À noite, de volta ao Sesc Pantanal, onde fiquei hospedado, escuto a conversa na mesa ao lado da minha no refeitório. Um dos militares, também alojado ali, não consegue segurar sua revolta e raiva ao comentar o ministro Salles pretendia bloquear a verba destinada para a batalha contra as queimadas na região pantaneira além da Amazônia. “Ele se precipitou, pô.”

Um desgoverno que brinca com os nervos de quem vê a morte todos os dias e vai dormir sabendo que, no dia seguinte, pode ser pego na mudança de direção do fogo e morrer queimado. Foi o caso do Wellington Fernando Peres Silva, brigadista do ICMBio que teve 80% do corpo queimado em uma ação contra os incêndios do Parque Nacional das Emas (GO).

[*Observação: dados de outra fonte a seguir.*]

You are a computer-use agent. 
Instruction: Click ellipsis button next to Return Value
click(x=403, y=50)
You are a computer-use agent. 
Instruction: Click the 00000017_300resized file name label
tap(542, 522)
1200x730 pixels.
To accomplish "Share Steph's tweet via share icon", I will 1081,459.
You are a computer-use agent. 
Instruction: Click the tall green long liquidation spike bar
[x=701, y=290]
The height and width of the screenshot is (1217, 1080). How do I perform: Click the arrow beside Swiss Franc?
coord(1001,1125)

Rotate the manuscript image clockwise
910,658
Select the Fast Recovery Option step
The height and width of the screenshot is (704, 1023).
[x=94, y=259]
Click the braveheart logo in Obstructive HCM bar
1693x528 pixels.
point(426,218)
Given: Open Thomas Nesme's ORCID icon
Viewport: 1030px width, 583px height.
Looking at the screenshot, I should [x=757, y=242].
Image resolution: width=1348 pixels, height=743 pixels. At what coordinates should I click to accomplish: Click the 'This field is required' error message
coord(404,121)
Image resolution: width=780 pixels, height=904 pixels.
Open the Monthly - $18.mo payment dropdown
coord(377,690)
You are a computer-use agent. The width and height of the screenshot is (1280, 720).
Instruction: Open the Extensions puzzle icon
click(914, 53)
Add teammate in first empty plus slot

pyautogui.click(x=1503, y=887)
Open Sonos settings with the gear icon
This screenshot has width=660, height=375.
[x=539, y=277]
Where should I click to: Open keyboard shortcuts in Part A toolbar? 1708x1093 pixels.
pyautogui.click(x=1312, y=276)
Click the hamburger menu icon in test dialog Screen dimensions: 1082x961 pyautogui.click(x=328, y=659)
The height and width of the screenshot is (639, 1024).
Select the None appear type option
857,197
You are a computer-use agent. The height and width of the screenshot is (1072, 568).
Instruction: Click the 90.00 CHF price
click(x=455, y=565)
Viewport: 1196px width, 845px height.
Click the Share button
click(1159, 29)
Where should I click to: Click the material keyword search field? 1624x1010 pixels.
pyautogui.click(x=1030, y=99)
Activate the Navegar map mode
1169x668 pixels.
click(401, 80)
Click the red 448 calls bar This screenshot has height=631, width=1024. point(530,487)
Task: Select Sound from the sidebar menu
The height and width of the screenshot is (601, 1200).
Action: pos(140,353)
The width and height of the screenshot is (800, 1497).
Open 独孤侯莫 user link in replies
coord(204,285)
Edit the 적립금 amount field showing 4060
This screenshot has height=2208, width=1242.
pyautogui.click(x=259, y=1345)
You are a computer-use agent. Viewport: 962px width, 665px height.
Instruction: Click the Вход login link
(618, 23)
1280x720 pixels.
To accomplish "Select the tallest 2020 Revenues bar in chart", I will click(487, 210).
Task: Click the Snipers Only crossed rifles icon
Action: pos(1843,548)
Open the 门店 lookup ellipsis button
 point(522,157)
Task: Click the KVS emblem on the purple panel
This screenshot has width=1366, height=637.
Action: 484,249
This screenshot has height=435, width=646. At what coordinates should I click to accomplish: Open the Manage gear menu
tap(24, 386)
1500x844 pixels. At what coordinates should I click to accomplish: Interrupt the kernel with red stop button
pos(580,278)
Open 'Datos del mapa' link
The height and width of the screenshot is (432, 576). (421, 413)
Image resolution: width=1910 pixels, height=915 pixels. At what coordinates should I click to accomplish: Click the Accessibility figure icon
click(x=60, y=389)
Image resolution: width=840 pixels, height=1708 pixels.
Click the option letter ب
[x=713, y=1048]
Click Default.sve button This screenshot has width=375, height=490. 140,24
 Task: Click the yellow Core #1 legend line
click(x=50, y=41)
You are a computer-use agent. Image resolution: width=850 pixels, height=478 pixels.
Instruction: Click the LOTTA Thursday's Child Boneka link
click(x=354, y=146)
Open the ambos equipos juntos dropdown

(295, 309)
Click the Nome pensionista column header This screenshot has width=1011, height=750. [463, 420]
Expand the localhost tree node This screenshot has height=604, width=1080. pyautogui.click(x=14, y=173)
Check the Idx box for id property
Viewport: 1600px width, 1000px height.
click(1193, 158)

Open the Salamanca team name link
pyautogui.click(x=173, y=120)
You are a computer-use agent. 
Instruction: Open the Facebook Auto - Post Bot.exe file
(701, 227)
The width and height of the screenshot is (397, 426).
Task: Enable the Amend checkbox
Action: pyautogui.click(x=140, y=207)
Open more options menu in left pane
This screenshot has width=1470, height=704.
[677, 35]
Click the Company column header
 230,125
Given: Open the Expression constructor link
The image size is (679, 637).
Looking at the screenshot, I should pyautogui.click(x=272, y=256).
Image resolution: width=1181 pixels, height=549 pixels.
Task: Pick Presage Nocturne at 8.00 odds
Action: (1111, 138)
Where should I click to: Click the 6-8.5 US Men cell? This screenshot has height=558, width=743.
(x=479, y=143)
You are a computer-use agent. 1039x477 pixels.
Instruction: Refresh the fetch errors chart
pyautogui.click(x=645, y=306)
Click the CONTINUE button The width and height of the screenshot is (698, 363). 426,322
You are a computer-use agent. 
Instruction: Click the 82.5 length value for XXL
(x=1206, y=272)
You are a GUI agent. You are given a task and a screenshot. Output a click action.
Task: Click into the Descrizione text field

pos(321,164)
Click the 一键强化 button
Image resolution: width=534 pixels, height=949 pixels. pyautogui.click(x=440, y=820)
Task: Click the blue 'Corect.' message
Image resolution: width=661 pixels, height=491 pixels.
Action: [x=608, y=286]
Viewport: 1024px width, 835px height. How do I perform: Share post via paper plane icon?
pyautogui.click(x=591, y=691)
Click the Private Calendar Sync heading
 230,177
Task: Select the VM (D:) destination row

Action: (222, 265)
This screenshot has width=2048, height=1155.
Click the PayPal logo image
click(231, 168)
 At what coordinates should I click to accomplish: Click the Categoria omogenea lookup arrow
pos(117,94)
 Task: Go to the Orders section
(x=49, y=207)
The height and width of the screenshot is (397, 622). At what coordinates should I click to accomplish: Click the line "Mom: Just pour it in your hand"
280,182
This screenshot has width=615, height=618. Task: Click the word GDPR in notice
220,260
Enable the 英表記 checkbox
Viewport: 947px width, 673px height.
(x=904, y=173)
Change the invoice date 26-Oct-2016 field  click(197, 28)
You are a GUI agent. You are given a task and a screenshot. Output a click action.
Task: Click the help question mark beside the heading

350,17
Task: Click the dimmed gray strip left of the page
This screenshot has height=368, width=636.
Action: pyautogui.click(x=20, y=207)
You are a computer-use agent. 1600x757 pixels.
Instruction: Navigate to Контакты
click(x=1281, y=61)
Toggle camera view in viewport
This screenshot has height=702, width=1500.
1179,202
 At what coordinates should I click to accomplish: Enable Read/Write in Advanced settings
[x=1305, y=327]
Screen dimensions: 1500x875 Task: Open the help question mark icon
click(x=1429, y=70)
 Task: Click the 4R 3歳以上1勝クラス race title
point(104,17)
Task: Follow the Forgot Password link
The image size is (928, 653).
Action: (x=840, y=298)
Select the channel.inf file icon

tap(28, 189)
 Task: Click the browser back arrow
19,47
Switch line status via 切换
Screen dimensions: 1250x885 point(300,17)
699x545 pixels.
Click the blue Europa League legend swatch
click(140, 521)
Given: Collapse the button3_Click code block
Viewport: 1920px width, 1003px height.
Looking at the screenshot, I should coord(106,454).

O que Salles e o governo federal não entenderam é que igual a mim existem muitos na região. Moradores, fotógrafos e jornalistas que testemunharam tudo. Viram o que a boiada representa. Gente que sentiu o fogo de perto e respirou diariamente o ar esfumaçado e doente da Transpantaneira. Gente que rezou para ver uma onça ou jaguatirica vivas, mas que, em vez disso, tiveram de se deitar na estrada ao lado de um corpo gelado para mostrar ao mundo o que a boiada faz quando passa. Ela queima.